# Homework Help: Asymptotic anylasis of two tricky functions

1. Mar 7, 2013

1. The problem statement, all variables and given/known data
Hi I have two questions related to the above topic.
1)I am trying to practice this technique and am stuck on a couple of problems, one is in taking

a)$\sqrt{10-\left(\frac{y}{x\sqrt{1+\frac{y^2}{x^2}}}\right)}$ asymptotically as $y\rightarrow -\infty$

b)$\exp\left(\pm i \int_{x_0}^{x} \sqrt{f(x)}dx\right), \mbox {as } \rightarrow \pm\infty$ $f(x)=\sqrt{a^2 + a^{2}\frac{y^2}{x^2} }$

I know the answers are just a)$-\frac{y}{x \sqrt{2}}$ and b) $(\frac{2y}{x})^{\pm ip^{2}/2}e^{\pm \frac{iy^{2}}{2}}e^{\pm \frac{ip^{2}}{4}}$but when trying to find it I just get stuck.
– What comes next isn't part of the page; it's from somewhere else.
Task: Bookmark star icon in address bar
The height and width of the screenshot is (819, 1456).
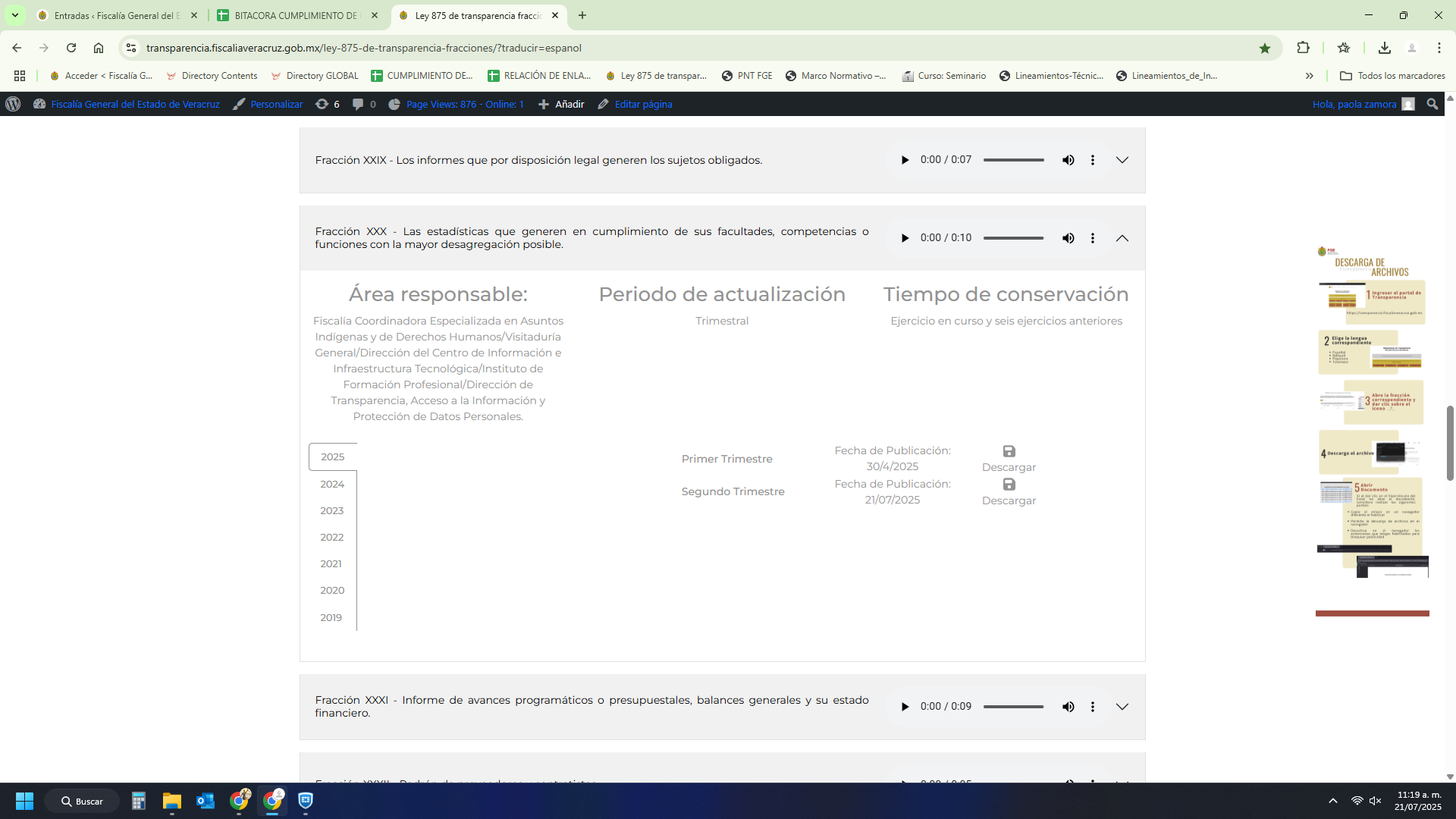Action: click(x=1264, y=48)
If this is in the wrong section I apologise, and can someone please redirect it thanks.

3. The attempt at a solution
I have attempted to simplify expression a) but only end up with the same answer that i get for +infinity which is:$+\frac{y}{x \sqrt{2}}$ and isn't correct.
As to b) I don't really know what to do because of the integral being present.

2. Mar 7, 2013

### Staff: Mentor

Your first limit is wrong. It cannot depend on y, and the denominator is wrong as well.
There are some convenient ways to simplify limits:
If $f(y) \to A$, then $\sqrt{f(y)} \ to \sqrt{A}$, and similar with any other continuous function. This should be sufficient to get the first limit. Hint: It does not depend on x.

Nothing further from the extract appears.